Now, I think we made great progress that in both the Dodd and Lincoln's versions of what would happen with derivatives, we purged a bunch of the loopholes that some of the banks had gotten put into the bills before. The president is not going to allow putting loopholes in that let these $600 trillion get back into the dark and threaten the whole system.

We can work on the -- so the--

TAPPER: But you guys--


TAPPER: -- don't support separating it, though, right?

GOOLSBEE: Well, there are several very technical aspects of difference between the Lincoln bill and the Dodd bill--

TAPPER: It's not really actually that technical, whether or not--

GOOLSBEE: I don't agree with that.

TAPPER: It's whether or not commercial banks should be able to do this. Senator Corker, I hear you giggling--

(CROSSTALK) TAPPER: You think Senator Lincoln's provision goes a little too far, right? Senator Corker?

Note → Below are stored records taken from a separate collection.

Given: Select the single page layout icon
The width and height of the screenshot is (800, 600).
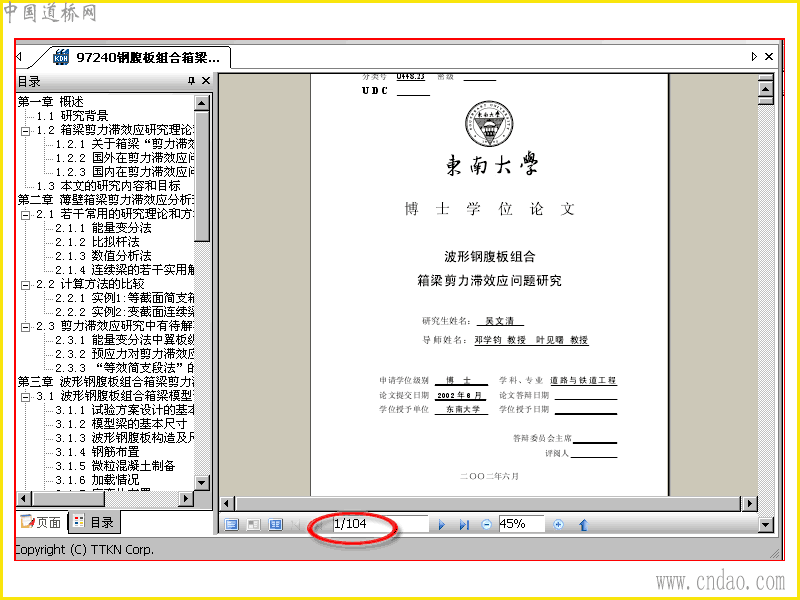Looking at the screenshot, I should pyautogui.click(x=232, y=524).
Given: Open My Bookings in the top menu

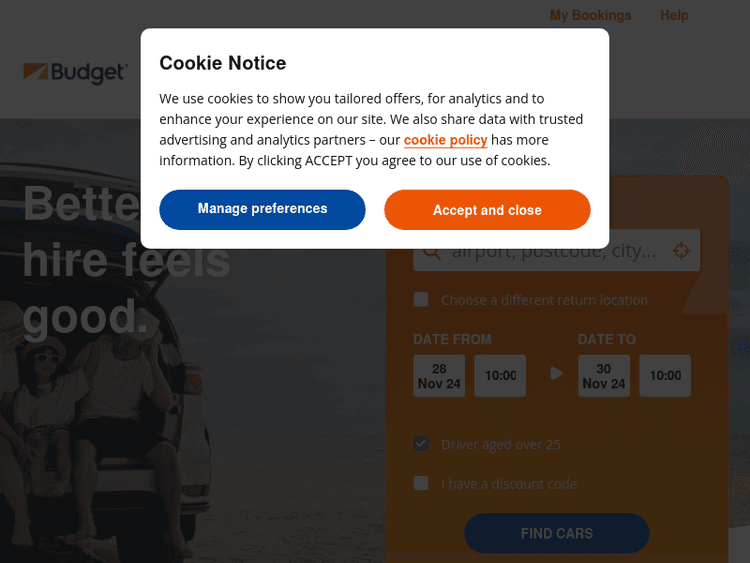Looking at the screenshot, I should click(590, 15).
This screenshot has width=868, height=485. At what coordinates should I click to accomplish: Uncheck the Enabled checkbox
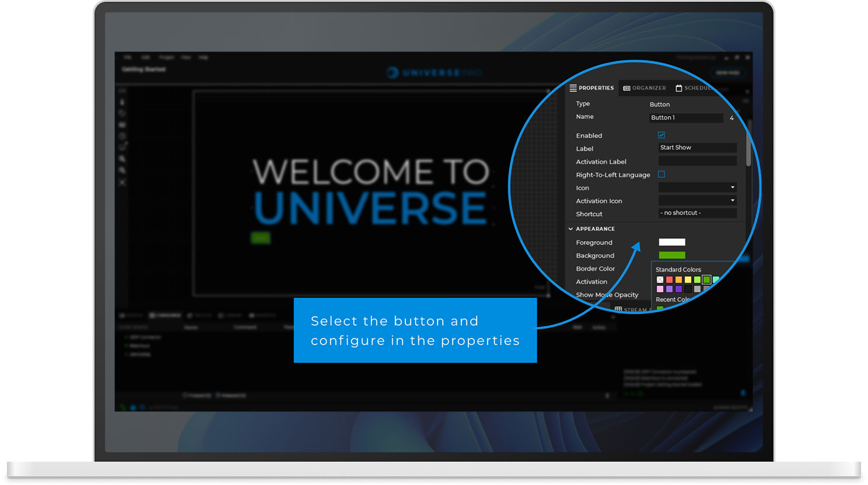(662, 135)
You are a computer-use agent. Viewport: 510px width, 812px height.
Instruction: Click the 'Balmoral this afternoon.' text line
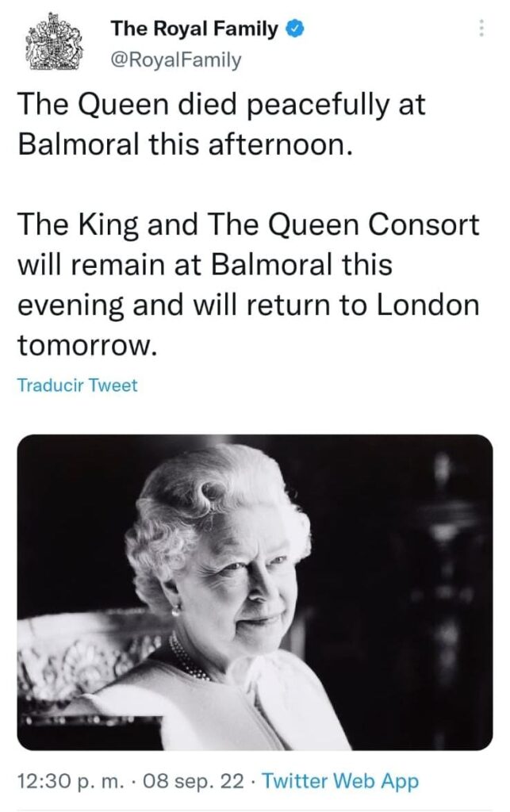tap(186, 144)
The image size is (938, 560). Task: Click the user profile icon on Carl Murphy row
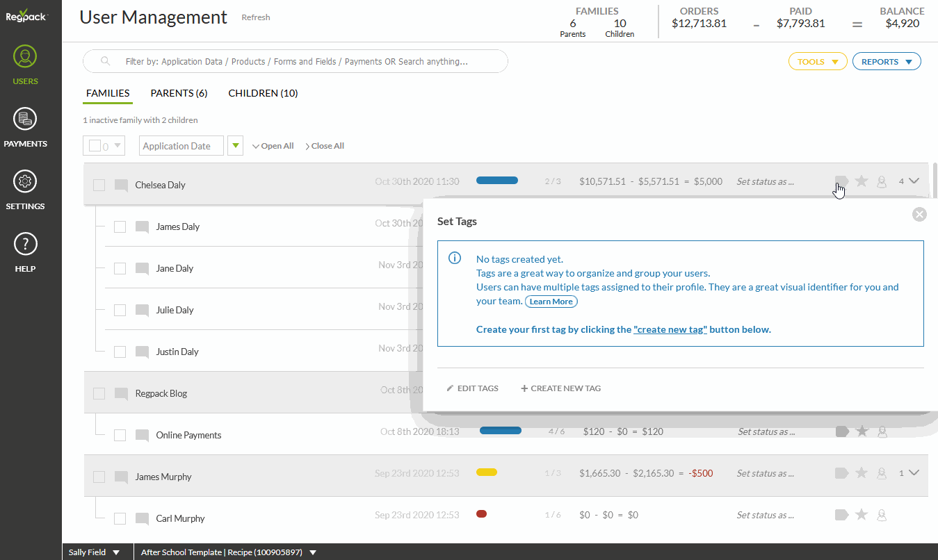click(882, 515)

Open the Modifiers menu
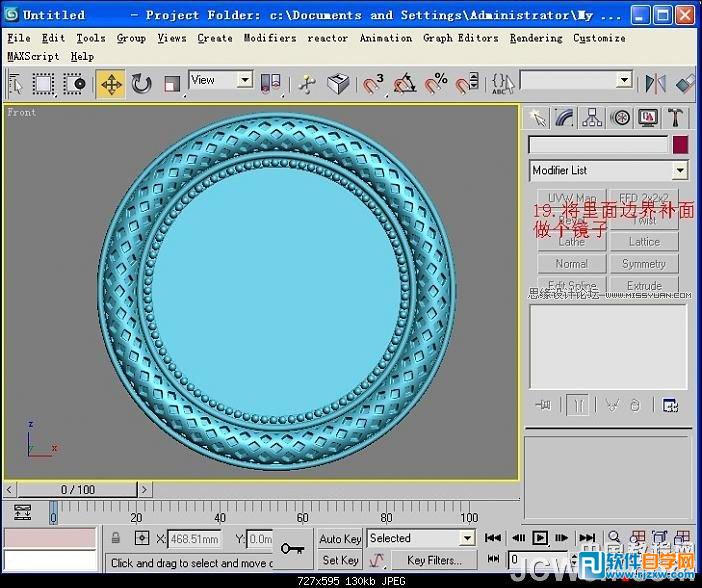pyautogui.click(x=270, y=38)
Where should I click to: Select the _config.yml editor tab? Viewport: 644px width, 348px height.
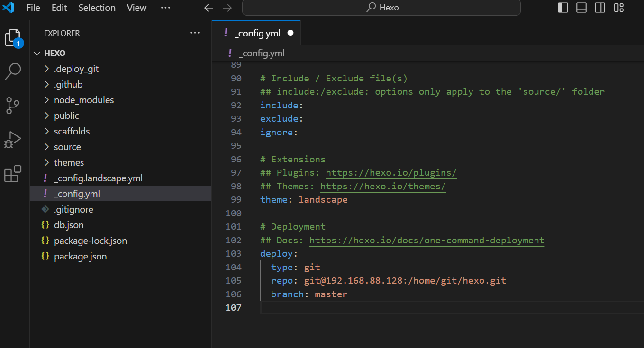pos(257,33)
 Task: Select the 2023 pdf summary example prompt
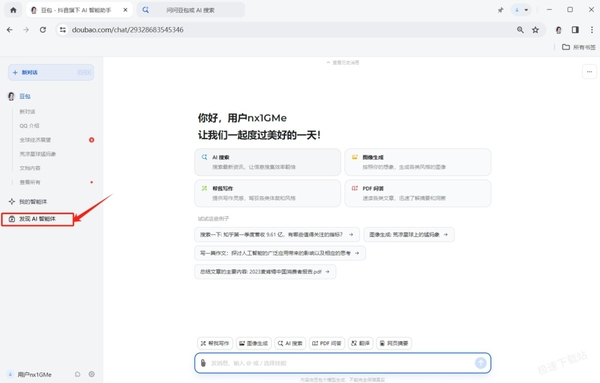click(x=265, y=272)
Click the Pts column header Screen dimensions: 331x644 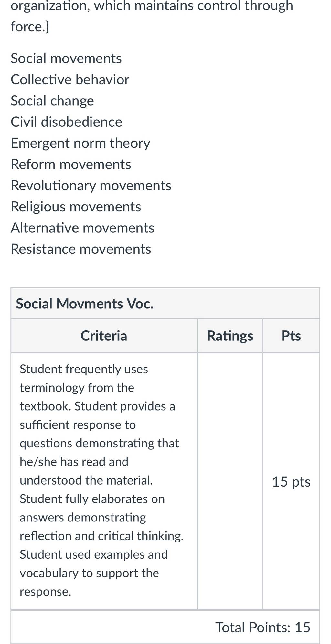coord(291,336)
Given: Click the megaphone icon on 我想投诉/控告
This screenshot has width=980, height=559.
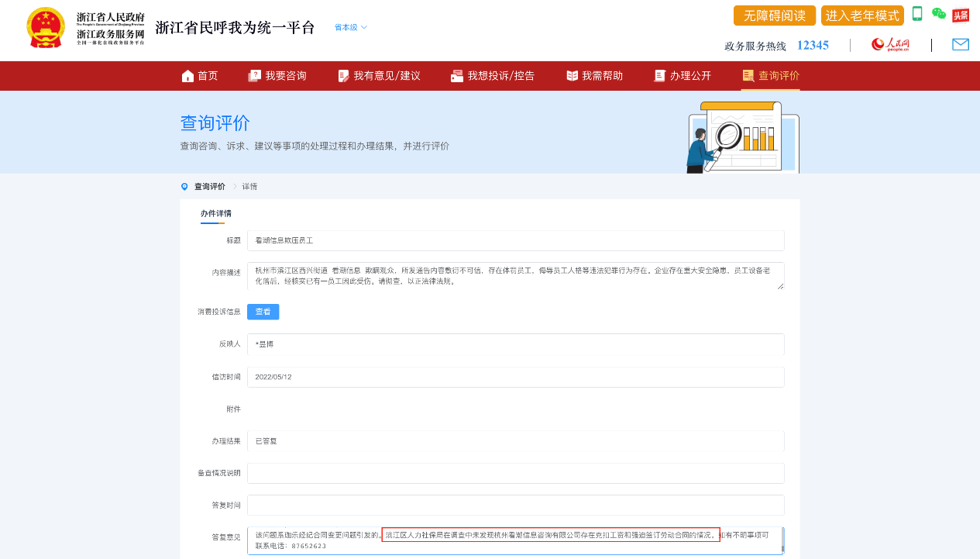Looking at the screenshot, I should (456, 75).
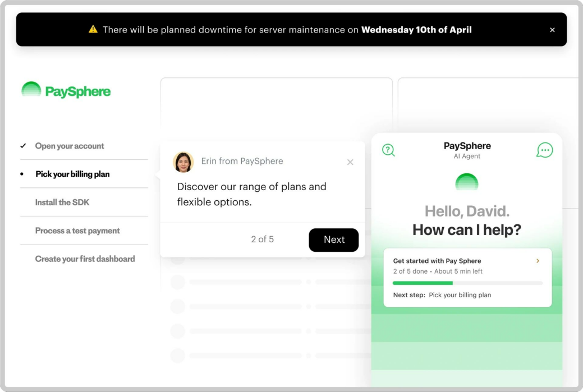Click the yellow warning icon in the banner
The width and height of the screenshot is (583, 392).
coord(93,30)
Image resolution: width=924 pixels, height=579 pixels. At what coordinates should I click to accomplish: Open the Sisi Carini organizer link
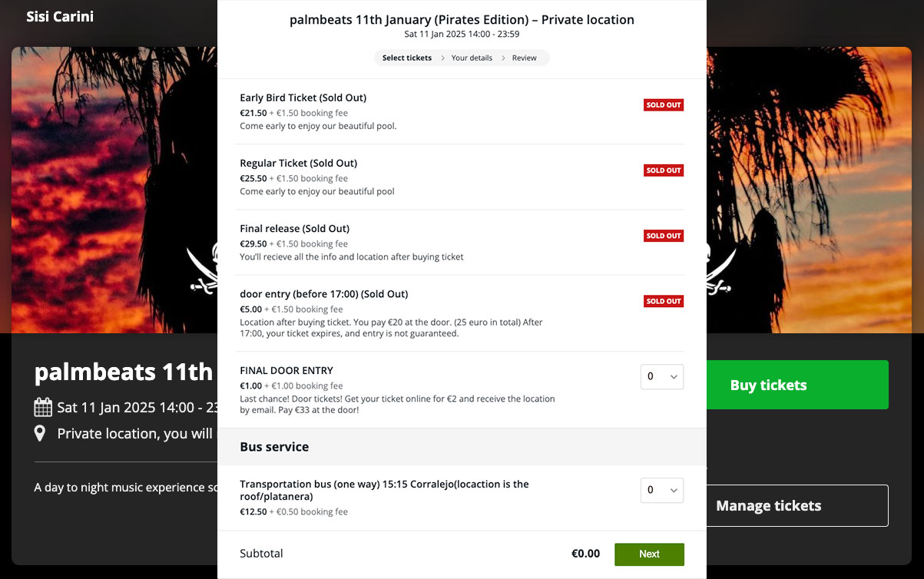(x=60, y=16)
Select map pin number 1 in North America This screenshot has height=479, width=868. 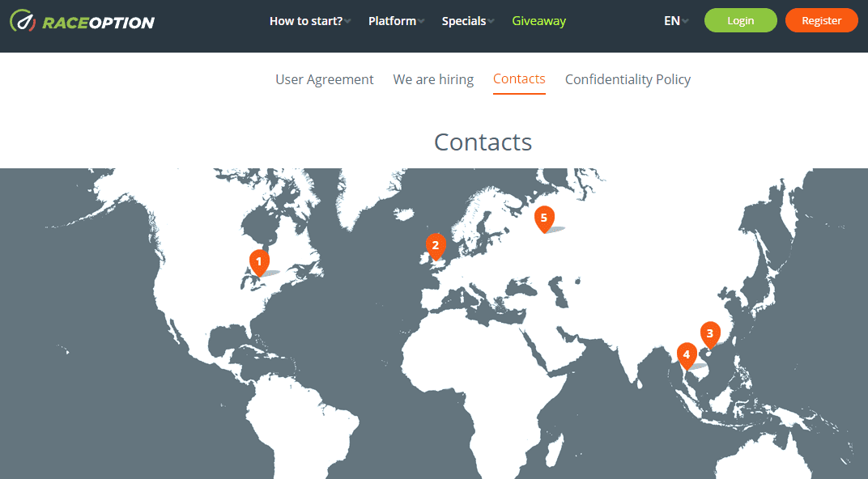pyautogui.click(x=258, y=261)
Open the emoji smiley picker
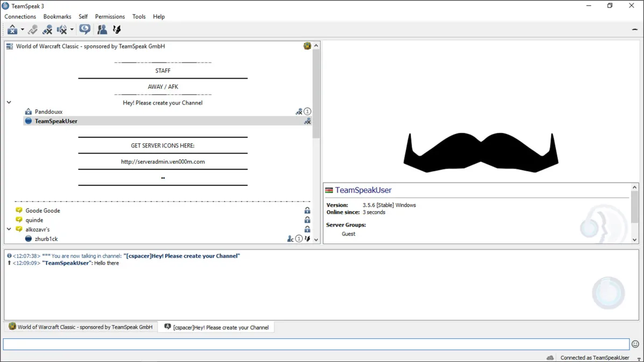 (x=635, y=344)
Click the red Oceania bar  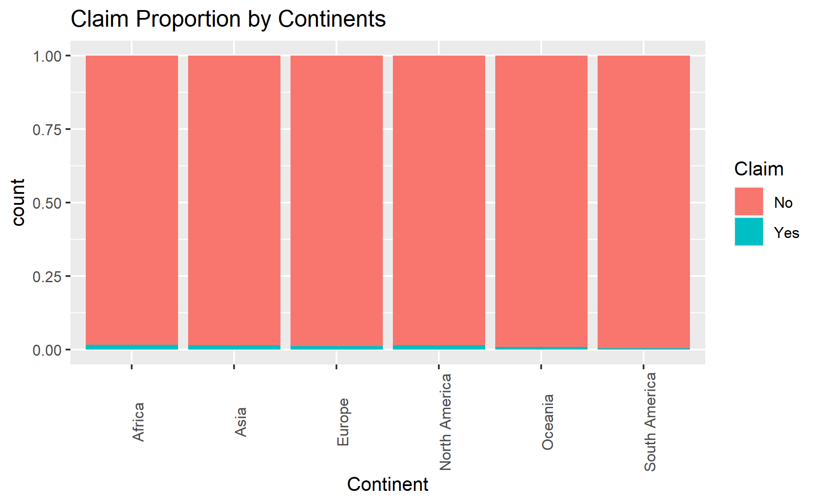(x=541, y=200)
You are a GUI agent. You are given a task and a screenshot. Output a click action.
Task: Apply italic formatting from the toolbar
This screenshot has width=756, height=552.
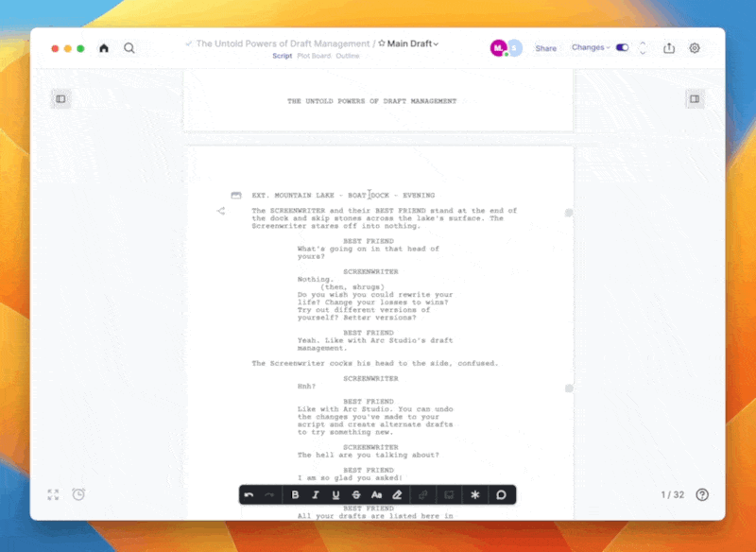(316, 494)
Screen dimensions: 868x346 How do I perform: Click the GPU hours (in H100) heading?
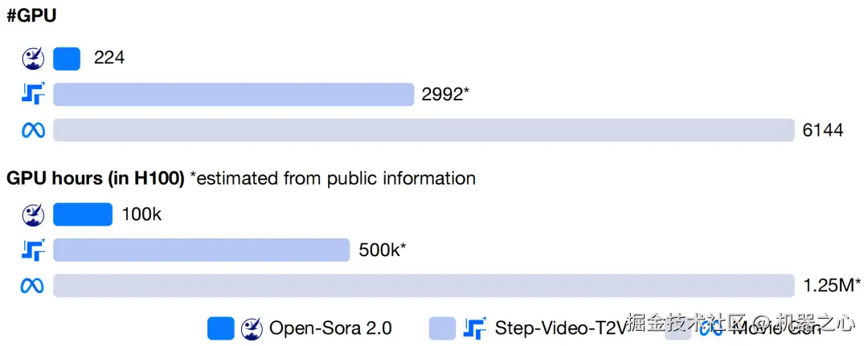95,178
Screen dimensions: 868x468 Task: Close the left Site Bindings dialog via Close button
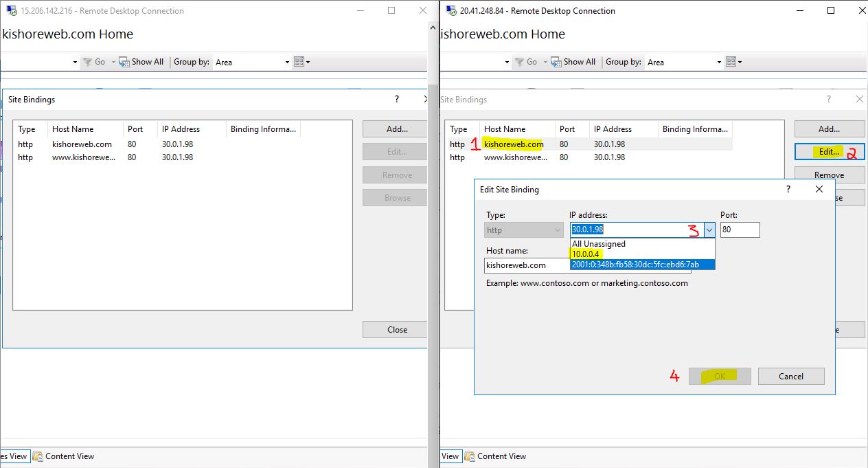[397, 330]
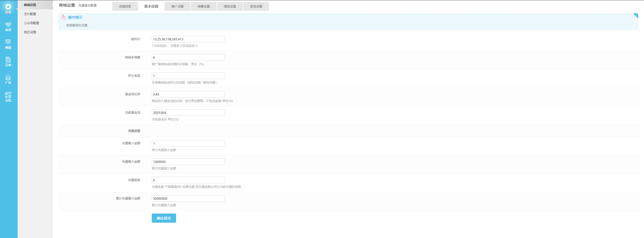Click the 累计充值最大金额 input field

(188, 198)
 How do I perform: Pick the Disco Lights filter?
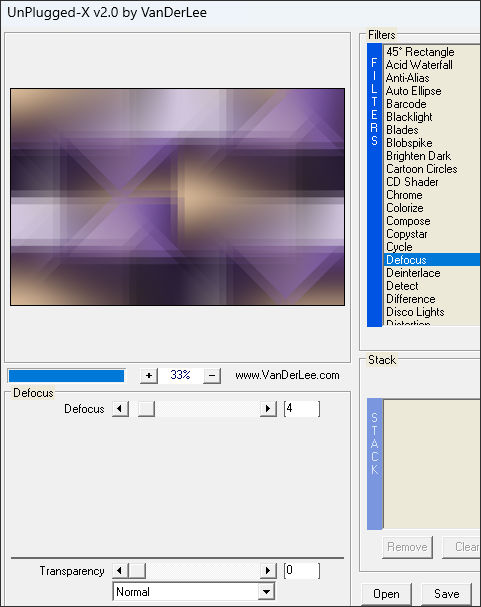click(415, 312)
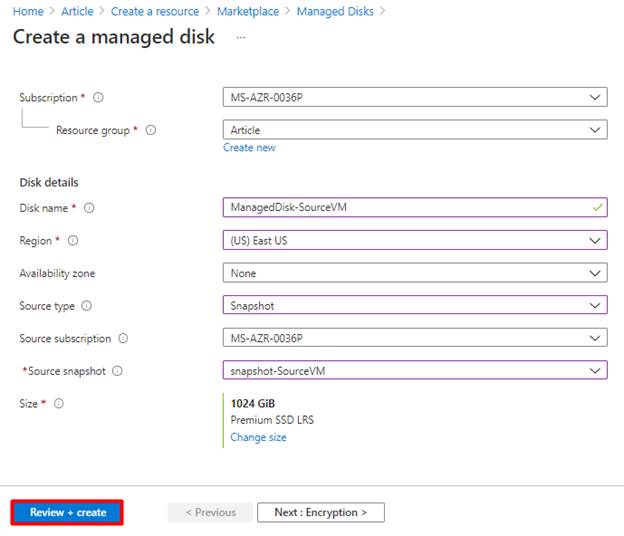Click the Source subscription info icon
The image size is (624, 536).
point(123,338)
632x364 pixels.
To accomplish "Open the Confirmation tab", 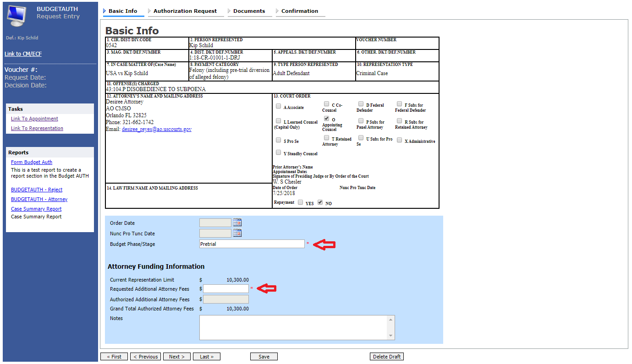I will coord(300,11).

CORKER: Are you talking to--


TAPPER: Yes, yes, of course, Senator Corker.

CORKER: Yes. Yes, I mean, I think what -- I think what Austan is saying is he doesn't support it. And I don't either. Let me say this, I want to see as much traded through clearinghouses as possible. I absolutely agree that that needs to occur. We don't want to force those things that are not liquid to be traded on the clearinghouse, but I'm on the side of let's get as much as possible.

The fact is that Senator Brown is in a state where a lot of manufacturing takes place. I'm in a state where a lot of manufacturing takes place. And what people don't I think appreciate so much is that all of these tools are used for capital formation. They help companies hedge their risk. They help companies create capital, and I think if we start drawing lines in the sand where we take these tools away, what we really do is hamper companies' ability to access capital. So I don't think separation is appropriate. I do think clearing as much as possible so that on a daily basis, if somebody is money bad, they have to put money up to be money good or neutral, so that we don't end up in the kind of situation we have with AIG. But I think it hampers our ability, again, to create great companies if we just create an absolute separation.

TAPPER: Unfortunately, that's all the time we have. It was a great debate, and I really thank you, Senator Corker in Chattanooga, Senator Brown in Cincinnati and Austan Goolsbee here in the studio. Thanks so much for joining us. Really appreciate it.